__WORK ITEM__
Restating every entry exactly is the whole task.

┏━━

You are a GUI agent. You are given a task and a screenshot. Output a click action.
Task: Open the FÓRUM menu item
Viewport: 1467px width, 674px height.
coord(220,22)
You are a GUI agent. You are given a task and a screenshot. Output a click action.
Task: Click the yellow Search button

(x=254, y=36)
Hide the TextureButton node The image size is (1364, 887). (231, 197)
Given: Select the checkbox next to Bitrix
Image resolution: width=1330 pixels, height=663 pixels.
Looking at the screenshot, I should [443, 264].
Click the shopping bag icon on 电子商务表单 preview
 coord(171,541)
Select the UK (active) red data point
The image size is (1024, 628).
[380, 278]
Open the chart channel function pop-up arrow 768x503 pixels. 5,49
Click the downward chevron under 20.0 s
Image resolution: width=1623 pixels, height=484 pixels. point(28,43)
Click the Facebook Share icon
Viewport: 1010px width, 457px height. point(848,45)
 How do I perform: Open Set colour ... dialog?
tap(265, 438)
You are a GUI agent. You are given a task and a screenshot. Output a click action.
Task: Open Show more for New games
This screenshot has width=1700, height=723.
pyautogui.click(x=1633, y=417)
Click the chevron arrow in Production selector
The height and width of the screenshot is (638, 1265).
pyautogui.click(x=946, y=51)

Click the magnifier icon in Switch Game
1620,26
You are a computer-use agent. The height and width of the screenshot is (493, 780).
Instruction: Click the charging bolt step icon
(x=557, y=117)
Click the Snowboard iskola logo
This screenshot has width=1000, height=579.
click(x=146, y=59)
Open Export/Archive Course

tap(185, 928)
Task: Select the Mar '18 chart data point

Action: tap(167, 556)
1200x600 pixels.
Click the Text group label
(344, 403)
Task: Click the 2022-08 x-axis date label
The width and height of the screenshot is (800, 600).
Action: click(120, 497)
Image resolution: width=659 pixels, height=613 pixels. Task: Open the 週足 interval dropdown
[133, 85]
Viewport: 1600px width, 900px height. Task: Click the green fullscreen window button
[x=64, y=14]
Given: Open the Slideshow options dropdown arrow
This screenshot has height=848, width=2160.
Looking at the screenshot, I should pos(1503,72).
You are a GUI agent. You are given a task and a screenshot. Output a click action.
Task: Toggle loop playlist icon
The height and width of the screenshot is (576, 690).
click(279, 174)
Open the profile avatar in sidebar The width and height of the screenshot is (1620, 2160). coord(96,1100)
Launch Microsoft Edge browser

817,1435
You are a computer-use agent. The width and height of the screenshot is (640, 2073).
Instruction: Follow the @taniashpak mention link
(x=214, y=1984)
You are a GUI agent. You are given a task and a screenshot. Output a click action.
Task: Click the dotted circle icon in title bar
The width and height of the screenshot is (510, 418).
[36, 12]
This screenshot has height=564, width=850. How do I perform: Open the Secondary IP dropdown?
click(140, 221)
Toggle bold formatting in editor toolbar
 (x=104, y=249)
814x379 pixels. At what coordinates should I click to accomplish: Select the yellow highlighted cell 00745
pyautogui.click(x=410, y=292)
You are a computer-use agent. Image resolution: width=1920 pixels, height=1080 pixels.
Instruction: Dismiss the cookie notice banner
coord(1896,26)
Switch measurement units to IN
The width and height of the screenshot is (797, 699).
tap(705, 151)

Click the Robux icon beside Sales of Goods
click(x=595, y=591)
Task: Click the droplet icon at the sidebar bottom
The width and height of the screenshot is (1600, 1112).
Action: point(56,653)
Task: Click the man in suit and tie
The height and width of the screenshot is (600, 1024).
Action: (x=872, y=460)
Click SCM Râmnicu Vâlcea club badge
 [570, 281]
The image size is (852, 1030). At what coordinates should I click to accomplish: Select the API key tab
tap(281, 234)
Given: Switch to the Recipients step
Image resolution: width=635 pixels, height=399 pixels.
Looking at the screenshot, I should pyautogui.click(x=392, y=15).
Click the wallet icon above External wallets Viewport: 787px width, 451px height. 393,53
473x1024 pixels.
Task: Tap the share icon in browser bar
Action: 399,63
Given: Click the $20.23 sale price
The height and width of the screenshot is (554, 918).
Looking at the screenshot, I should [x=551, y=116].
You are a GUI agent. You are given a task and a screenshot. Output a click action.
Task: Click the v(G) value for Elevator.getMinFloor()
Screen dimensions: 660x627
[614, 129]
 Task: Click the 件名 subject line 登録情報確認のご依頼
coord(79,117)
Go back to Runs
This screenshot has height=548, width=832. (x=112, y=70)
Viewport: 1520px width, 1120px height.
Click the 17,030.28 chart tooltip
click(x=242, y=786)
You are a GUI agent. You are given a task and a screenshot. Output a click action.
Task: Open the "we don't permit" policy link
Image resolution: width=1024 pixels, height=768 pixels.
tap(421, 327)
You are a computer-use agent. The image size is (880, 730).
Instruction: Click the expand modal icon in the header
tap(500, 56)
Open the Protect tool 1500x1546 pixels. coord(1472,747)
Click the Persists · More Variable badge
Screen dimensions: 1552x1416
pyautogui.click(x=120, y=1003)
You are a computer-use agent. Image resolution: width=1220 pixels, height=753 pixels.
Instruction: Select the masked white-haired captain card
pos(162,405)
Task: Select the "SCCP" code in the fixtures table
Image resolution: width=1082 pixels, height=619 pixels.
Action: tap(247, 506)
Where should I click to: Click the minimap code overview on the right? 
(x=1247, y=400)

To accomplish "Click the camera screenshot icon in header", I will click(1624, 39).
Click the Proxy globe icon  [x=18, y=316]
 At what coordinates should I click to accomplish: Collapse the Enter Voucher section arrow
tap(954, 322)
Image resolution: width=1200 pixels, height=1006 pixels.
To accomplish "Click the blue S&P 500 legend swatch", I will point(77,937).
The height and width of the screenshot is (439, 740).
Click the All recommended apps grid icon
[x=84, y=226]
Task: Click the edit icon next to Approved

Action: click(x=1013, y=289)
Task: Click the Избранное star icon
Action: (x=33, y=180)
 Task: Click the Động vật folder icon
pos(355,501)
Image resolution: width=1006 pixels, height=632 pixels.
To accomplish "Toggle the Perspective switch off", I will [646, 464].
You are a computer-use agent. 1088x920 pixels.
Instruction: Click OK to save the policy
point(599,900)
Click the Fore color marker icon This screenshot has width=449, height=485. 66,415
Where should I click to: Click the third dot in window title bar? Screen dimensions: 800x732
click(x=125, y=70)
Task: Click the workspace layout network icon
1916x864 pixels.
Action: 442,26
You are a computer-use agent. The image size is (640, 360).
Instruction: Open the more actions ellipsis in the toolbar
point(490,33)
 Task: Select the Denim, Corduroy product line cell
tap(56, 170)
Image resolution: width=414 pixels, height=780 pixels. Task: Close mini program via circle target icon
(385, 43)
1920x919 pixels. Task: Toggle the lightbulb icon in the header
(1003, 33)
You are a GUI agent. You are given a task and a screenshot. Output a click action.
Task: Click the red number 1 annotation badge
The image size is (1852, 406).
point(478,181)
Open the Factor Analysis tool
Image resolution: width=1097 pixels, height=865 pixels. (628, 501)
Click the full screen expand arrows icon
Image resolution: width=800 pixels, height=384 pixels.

┗━━

__EXERCISE RESULT__
You are a GUI agent. You are given a task and a screenshot. Output a click action.
Task: Open the FÓRUM menu item
Viewport: 1467px width, 674px height.
coord(220,22)
You are a GUI agent. You are given a task and a screenshot. Output a click action.
Task: Click the yellow Search button

(x=254, y=36)
Hide the TextureButton node The image size is (1364, 887). (231, 197)
Given: Select the checkbox next to Bitrix
Image resolution: width=1330 pixels, height=663 pixels.
Looking at the screenshot, I should [443, 264].
Click the shopping bag icon on 电子商务表单 preview
 coord(171,541)
Select the UK (active) red data point
The image size is (1024, 628).
[380, 278]
Open the chart channel function pop-up arrow 768x503 pixels. 5,49
Click the downward chevron under 20.0 s
Image resolution: width=1623 pixels, height=484 pixels. point(28,43)
Click the Facebook Share icon
Viewport: 1010px width, 457px height. point(848,45)
 How do I perform: Open Set colour ... dialog?
tap(265, 438)
You are a GUI agent. You are given a task and a screenshot. Output a click action.
Task: Open Show more for New games
This screenshot has width=1700, height=723.
pyautogui.click(x=1633, y=417)
Click the chevron arrow in Production selector
The height and width of the screenshot is (638, 1265).
pyautogui.click(x=946, y=51)

Click the magnifier icon in Switch Game
1620,26
You are a computer-use agent. The height and width of the screenshot is (493, 780).
Instruction: Click the charging bolt step icon
(x=557, y=117)
Click the Snowboard iskola logo
This screenshot has width=1000, height=579.
click(x=146, y=59)
Open Export/Archive Course

tap(185, 928)
Task: Select the Mar '18 chart data point

Action: tap(167, 556)
1200x600 pixels.
Click the Text group label
(344, 403)
Task: Click the 2022-08 x-axis date label
The width and height of the screenshot is (800, 600).
Action: click(120, 497)
Image resolution: width=659 pixels, height=613 pixels. Task: Open the 週足 interval dropdown
[133, 85]
Viewport: 1600px width, 900px height. Task: Click the green fullscreen window button
[x=64, y=14]
Given: Open the Slideshow options dropdown arrow
This screenshot has height=848, width=2160.
Looking at the screenshot, I should pos(1503,72).
You are a GUI agent. You are given a task and a screenshot. Output a click action.
Task: Toggle loop playlist icon
The height and width of the screenshot is (576, 690).
click(279, 174)
Open the profile avatar in sidebar The width and height of the screenshot is (1620, 2160). coord(96,1100)
Launch Microsoft Edge browser

817,1435
You are a computer-use agent. The width and height of the screenshot is (640, 2073).
Instruction: Follow the @taniashpak mention link
(x=214, y=1984)
You are a GUI agent. You are given a task and a screenshot. Output a click action.
Task: Click the dotted circle icon in title bar
The width and height of the screenshot is (510, 418).
[36, 12]
This screenshot has height=564, width=850. How do I perform: Open the Secondary IP dropdown?
click(140, 221)
Toggle bold formatting in editor toolbar
 (x=104, y=249)
814x379 pixels. At what coordinates should I click to accomplish: Select the yellow highlighted cell 00745
pyautogui.click(x=410, y=292)
You are a computer-use agent. Image resolution: width=1920 pixels, height=1080 pixels.
Instruction: Dismiss the cookie notice banner
coord(1896,26)
Switch measurement units to IN
The width and height of the screenshot is (797, 699).
tap(705, 151)

Click the Robux icon beside Sales of Goods
click(x=595, y=591)
Task: Click the droplet icon at the sidebar bottom
The width and height of the screenshot is (1600, 1112).
Action: point(56,653)
Task: Click the man in suit and tie
The height and width of the screenshot is (600, 1024).
Action: (x=872, y=460)
Click SCM Râmnicu Vâlcea club badge
 [570, 281]
The image size is (852, 1030). At what coordinates should I click to accomplish: Select the API key tab
tap(281, 234)
Given: Switch to the Recipients step
Image resolution: width=635 pixels, height=399 pixels.
Looking at the screenshot, I should pyautogui.click(x=392, y=15).
Click the wallet icon above External wallets Viewport: 787px width, 451px height. 393,53
473x1024 pixels.
Task: Tap the share icon in browser bar
Action: 399,63
Given: Click the $20.23 sale price
The height and width of the screenshot is (554, 918).
Looking at the screenshot, I should [x=551, y=116].
You are a GUI agent. You are given a task and a screenshot. Output a click action.
Task: Click the v(G) value for Elevator.getMinFloor()
Screen dimensions: 660x627
[614, 129]
 Task: Click the 件名 subject line 登録情報確認のご依頼
coord(79,117)
Go back to Runs
This screenshot has height=548, width=832. (x=112, y=70)
Viewport: 1520px width, 1120px height.
Click the 17,030.28 chart tooltip
click(x=242, y=786)
You are a GUI agent. You are given a task and a screenshot. Output a click action.
Task: Open the "we don't permit" policy link
Image resolution: width=1024 pixels, height=768 pixels.
tap(421, 327)
You are a computer-use agent. The image size is (880, 730).
Instruction: Click the expand modal icon in the header
tap(500, 56)
Open the Protect tool 1500x1546 pixels. coord(1472,747)
Click the Persists · More Variable badge
Screen dimensions: 1552x1416
pyautogui.click(x=120, y=1003)
You are a computer-use agent. Image resolution: width=1220 pixels, height=753 pixels.
Instruction: Select the masked white-haired captain card
pos(162,405)
Task: Select the "SCCP" code in the fixtures table
Image resolution: width=1082 pixels, height=619 pixels.
Action: tap(247, 506)
Where should I click to: Click the minimap code overview on the right? 
(x=1247, y=400)

To accomplish "Click the camera screenshot icon in header", I will click(1624, 39).
Click the Proxy globe icon  [x=18, y=316]
 At what coordinates should I click to accomplish: Collapse the Enter Voucher section arrow
tap(954, 322)
Image resolution: width=1200 pixels, height=1006 pixels.
To accomplish "Click the blue S&P 500 legend swatch", I will point(77,937).
The height and width of the screenshot is (439, 740).
Click the All recommended apps grid icon
[x=84, y=226]
Task: Click the edit icon next to Approved

Action: click(x=1013, y=289)
Task: Click the Избранное star icon
Action: (x=33, y=180)
 Task: Click the Động vật folder icon
pos(355,501)
Image resolution: width=1006 pixels, height=632 pixels.
To accomplish "Toggle the Perspective switch off", I will [646, 464].
You are a computer-use agent. 1088x920 pixels.
Instruction: Click OK to save the policy
point(599,900)
Click the Fore color marker icon This screenshot has width=449, height=485. 66,415
Where should I click to: Click the third dot in window title bar? Screen dimensions: 800x732
click(x=125, y=70)
Task: Click the workspace layout network icon
1916x864 pixels.
Action: 442,26
You are a computer-use agent. The image size is (640, 360).
Instruction: Open the more actions ellipsis in the toolbar
point(490,33)
 Task: Select the Denim, Corduroy product line cell
tap(56, 170)
Image resolution: width=414 pixels, height=780 pixels. Task: Close mini program via circle target icon
(385, 43)
1920x919 pixels. Task: Toggle the lightbulb icon in the header
(1003, 33)
You are a GUI agent. You are given a task and a screenshot. Output a click action.
Task: Click the red number 1 annotation badge
The image size is (1852, 406).
point(478,181)
Open the Factor Analysis tool
Image resolution: width=1097 pixels, height=865 pixels. (628, 501)
Click the full screen expand arrows icon
Image resolution: width=800 pixels, height=384 pixels.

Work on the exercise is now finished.